ACTIVITY — Each line from the one containing "Where should I click to: Click Refer" through the last line of the records below is to be set down exactly; the rest stays out.

(Stored data)

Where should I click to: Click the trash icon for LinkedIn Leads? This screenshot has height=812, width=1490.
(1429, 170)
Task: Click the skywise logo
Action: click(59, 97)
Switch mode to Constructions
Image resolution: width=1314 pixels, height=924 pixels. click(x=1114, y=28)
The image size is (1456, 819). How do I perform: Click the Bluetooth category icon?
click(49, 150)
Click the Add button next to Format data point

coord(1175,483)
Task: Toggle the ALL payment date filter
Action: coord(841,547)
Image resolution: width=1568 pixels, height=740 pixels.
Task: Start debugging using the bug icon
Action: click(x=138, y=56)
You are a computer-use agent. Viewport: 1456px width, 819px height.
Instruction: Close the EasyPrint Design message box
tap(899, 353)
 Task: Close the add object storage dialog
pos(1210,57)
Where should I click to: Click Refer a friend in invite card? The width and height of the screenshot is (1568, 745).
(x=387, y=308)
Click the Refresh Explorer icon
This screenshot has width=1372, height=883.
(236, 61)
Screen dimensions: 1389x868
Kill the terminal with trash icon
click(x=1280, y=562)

TASK RESPONSE —
Where should I click to: Click Refer a friend in invite card? The width and height of the screenshot is (1568, 745).
(x=387, y=308)
Click the Refresh Explorer icon
This screenshot has width=1372, height=883.
(236, 61)
Screen dimensions: 1389x868
Kill the terminal with trash icon
click(x=1280, y=562)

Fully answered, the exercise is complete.